_Texte à lire_
---+---
LOI N° 99 /014 DU 22 DEC. 1999
REGISSANT LES ORGANISATIONS NON GOUVERNEMENTALES
Assemblée Nationale a délibéré et adopté,
Le Président de la République promulgue la loi dont la teneur suit :
CHAPITRE I :
DISPOSITIONS GÉNÉRALES
Article 1er . : Les organisations non gouvernementales, ci-après désignées les « ONG », se créent et exercent leurs activités dans le cadre de la législation sur la liberté d’association et de la présente loi.
Article 2 :
(1) Au sens de la présente loi, une ONG est une association déclarée ou une association étrangère autorisée conformément à la législation en vigueur agréée par l’administration en vue de participer à l’exécution des missions d’intèrêt général.
(2) Par dérogation aux dispositions de l’alinéa (1) ci-dessus, une personne physique ou morale peut créer une ONG unipersonnelle.
---+---
_Consigne donnée a_
Recopiez le passage de la loi sur les ONG qui va de « LOI N° 99 /014 » jusqu'à « une ONG unipersonnelle. ».
---+---
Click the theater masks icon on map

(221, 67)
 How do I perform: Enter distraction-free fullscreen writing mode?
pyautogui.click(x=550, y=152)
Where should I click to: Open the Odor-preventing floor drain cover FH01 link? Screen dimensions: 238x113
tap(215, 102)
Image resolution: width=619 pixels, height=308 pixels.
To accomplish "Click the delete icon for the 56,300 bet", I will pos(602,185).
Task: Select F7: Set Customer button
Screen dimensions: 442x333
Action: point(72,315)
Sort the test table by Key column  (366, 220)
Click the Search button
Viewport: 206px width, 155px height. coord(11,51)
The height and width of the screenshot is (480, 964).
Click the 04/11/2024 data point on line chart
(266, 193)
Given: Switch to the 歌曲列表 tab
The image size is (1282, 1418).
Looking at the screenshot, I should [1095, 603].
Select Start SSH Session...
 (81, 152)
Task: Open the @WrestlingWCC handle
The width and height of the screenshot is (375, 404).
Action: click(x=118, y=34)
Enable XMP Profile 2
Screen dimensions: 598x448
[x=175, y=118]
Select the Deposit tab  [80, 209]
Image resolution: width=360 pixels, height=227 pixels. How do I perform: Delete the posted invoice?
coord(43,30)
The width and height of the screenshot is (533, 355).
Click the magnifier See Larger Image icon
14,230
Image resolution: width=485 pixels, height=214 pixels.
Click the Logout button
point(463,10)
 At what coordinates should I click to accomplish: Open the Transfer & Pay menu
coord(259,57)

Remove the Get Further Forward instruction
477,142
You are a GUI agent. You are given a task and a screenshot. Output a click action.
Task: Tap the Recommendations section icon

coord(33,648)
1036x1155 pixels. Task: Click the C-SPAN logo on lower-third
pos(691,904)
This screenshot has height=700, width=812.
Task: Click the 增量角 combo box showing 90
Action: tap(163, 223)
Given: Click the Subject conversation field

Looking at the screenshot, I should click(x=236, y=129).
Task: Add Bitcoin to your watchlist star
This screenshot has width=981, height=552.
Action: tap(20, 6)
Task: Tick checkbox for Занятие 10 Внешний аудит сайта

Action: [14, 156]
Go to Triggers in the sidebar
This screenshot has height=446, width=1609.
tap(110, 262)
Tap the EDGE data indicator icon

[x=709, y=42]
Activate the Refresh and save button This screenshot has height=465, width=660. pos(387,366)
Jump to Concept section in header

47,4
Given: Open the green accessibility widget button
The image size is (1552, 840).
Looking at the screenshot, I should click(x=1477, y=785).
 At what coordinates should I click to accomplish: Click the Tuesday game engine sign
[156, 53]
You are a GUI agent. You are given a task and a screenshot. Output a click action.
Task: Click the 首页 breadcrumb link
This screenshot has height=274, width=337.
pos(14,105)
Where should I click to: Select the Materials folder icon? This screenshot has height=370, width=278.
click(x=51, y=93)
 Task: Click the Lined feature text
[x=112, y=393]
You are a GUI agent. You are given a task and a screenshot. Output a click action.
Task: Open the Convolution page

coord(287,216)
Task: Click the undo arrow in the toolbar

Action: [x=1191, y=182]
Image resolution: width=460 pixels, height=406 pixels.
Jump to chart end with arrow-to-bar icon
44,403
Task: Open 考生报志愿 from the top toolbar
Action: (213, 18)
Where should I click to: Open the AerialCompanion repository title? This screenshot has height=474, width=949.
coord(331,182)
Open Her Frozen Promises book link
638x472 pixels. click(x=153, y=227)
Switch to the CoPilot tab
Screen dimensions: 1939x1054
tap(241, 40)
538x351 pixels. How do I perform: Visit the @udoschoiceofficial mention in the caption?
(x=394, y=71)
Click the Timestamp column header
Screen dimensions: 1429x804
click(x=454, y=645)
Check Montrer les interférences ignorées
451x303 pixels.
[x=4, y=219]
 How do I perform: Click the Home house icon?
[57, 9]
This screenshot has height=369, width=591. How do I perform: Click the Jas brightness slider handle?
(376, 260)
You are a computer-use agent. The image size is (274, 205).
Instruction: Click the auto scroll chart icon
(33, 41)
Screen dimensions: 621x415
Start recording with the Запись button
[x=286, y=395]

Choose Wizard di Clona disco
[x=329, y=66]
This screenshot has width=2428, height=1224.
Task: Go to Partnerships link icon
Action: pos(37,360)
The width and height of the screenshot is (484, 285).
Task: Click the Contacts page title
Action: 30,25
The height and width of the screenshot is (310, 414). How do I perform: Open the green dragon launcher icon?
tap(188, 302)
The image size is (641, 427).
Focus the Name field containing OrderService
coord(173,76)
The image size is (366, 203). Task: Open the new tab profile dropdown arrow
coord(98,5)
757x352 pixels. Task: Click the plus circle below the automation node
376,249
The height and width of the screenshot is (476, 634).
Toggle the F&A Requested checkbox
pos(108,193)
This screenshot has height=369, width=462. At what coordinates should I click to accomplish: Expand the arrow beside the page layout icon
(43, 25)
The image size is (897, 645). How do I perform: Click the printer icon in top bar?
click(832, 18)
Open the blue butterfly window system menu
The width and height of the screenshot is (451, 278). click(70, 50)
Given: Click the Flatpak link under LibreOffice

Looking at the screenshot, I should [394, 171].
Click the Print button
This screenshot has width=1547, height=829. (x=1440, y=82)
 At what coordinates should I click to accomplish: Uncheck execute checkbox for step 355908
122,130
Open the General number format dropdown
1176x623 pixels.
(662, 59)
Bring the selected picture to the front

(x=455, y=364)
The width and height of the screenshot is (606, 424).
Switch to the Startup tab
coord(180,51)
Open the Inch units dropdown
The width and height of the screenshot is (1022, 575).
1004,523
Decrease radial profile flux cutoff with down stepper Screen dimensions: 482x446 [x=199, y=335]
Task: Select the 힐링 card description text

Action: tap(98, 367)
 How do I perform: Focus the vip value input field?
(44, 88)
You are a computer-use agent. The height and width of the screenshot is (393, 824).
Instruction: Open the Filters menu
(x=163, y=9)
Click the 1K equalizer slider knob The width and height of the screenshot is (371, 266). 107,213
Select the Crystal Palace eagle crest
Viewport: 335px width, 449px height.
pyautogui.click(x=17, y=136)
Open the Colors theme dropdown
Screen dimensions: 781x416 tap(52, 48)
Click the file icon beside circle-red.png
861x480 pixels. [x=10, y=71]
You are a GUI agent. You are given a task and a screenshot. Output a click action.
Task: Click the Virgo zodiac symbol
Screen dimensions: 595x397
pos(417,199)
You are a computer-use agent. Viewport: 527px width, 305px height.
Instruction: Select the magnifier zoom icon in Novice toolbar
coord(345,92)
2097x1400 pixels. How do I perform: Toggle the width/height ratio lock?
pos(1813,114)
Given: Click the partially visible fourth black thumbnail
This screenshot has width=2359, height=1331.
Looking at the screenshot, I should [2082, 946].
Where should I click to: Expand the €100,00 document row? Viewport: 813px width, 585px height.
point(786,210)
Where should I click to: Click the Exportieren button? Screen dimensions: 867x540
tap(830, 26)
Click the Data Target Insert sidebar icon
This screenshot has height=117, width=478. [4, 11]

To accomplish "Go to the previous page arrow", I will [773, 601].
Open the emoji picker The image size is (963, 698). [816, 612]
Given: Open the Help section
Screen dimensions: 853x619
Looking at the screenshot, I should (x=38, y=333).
---+---
_Consigne donnée b_
Relevez dans les entrées toutes les lignes où figure la chaîne « button ». La distinction entre majuscules et minuscules compte.

_Réponse attendue a_
LOI N° 99 /014 DU 22 DEC. 1999
REGISSANT LES ORGANISATIONS NON GOUVERNEMENTALES
Assemblée Nationale a délibéré et adopté,
Le Président de la République promulgue la loi dont la teneur suit :
CHAPITRE I :
DISPOSITIONS GÉNÉRALES
Article 1er . : Les organisations non gouvernementales, ci-après désignées les « ONG », se créent et exercent leurs activités dans le cadre de la législation sur la liberté d’association et de la présente loi.
Article 2 :
(1) Au sens de la présente loi, une ONG est une association déclarée ou une association étrangère autorisée conformément à la législation en vigueur agréée par l’administration en vue de participer à l’exécution des missions d’intèrêt général.
(2) Par dérogation aux dispositions de l’alinéa (1) ci-dessus, une personne physique ou morale peut créer une ONG unipersonnelle.

_Réponse attendue b_
Task: Select F7: Set Customer button
Click the Search button
Click the Logout button
Activate the Refresh and save button This screenshot has height=465, width=660. pos(387,366)
Given: Open the green accessibility widget button
Start recording with the Запись button
Click the Print button
Where should I click to: Click the Exportieren button? Screen dimensions: 867x540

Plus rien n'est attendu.